This week has certainly been a wild ride - predominantly to the downside. There was a quick 300 point rally in the DAX this morning but that was quickly eroded, with price now back to the overnight lows.
This is a microcosm of what market downtrends tend to be like - sharp relief rallies followed a further lung to the downside.
In the same way that people have continually being trying to call the
top of market uptrend which has effectively been in place since early
2009, the danger now is that these rallies can lure traders into the market thinking that the worst is over.
An example of this was back in October 2008 - on Friday 10th, there was a trading halt called after the Dow was something like 800 points down early in the day. There was a late afternoon rally once markets started trading, and this was followed by a 1,000+ point rally the following Monday! Yet the market couldn't sustain those gains, and the index ultimately fell to around the 6,500 level when the March 2009 bottom was made.

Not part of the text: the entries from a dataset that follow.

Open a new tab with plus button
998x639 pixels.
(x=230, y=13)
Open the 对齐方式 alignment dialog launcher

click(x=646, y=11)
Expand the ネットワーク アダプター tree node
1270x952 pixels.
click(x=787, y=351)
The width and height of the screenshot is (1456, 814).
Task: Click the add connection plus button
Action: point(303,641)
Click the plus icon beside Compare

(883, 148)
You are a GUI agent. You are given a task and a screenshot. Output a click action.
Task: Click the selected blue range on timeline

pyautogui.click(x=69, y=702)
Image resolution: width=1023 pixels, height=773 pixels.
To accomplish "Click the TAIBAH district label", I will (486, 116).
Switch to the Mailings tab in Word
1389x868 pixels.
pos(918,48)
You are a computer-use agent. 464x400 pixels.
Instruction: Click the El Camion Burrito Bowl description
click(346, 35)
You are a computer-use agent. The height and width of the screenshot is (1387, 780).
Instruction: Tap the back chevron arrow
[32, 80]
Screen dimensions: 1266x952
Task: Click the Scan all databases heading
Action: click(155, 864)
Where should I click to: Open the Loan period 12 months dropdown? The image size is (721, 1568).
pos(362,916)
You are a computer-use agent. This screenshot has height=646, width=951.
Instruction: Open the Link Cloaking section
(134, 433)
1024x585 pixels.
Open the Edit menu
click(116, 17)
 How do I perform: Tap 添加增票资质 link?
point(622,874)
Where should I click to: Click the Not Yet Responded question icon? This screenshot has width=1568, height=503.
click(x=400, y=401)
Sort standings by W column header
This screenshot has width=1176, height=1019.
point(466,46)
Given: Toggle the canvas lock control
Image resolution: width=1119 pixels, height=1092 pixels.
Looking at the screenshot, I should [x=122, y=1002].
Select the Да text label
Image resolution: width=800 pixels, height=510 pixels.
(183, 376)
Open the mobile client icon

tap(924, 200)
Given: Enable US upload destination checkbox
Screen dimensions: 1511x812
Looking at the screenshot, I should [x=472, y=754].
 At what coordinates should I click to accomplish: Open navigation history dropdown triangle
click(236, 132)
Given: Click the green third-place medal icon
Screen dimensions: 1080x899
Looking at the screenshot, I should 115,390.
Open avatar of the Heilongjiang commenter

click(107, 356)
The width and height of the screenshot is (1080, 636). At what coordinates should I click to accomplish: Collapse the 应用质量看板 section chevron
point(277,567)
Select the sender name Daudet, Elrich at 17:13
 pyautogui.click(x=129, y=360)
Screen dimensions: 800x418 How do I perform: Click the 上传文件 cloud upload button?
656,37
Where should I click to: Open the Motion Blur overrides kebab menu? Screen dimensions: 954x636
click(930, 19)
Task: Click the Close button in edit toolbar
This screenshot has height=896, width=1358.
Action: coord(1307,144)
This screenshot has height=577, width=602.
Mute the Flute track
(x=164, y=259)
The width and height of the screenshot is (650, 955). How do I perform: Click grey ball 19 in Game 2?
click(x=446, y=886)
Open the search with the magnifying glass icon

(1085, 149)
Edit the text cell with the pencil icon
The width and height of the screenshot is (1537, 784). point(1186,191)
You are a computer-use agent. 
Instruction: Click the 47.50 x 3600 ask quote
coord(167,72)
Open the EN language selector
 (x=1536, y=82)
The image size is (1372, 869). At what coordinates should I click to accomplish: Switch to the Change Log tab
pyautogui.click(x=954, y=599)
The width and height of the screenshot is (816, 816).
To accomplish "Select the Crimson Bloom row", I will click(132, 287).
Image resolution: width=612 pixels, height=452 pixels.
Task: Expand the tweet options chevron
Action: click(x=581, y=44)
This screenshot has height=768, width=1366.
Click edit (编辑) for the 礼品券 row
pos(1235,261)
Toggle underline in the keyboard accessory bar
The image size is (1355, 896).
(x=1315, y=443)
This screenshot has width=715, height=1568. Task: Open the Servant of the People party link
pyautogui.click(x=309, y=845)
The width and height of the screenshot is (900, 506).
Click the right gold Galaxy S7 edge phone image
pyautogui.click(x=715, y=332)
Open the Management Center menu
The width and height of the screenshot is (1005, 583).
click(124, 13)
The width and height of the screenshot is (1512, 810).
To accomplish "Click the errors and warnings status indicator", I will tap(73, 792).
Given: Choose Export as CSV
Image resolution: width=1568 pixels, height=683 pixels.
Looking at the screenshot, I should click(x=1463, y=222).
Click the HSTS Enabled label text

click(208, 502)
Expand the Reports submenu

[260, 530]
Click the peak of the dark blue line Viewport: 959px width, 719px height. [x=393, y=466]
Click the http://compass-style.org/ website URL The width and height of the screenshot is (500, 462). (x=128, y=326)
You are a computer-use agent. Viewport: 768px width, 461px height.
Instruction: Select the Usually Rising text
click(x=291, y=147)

To give a comparison in terms of volatility, the 2ATR measurement I track shows a current reading for the Dow of below 400. Back in October 2008, it peaked at just over 1,000 - and those readings were when the Dow was below the 10,000 level. So in terms of pure volatility we are currently nowhere near the levels seen seven years ago.
The last time there was a burst of selling like this was back in October 2014, and the markets quickly rebounded from that. I haven't got a clue what is going to happen going forward, but price will show me the way.
Either way, sticking to your trading plan and having strong risk management remain paramount.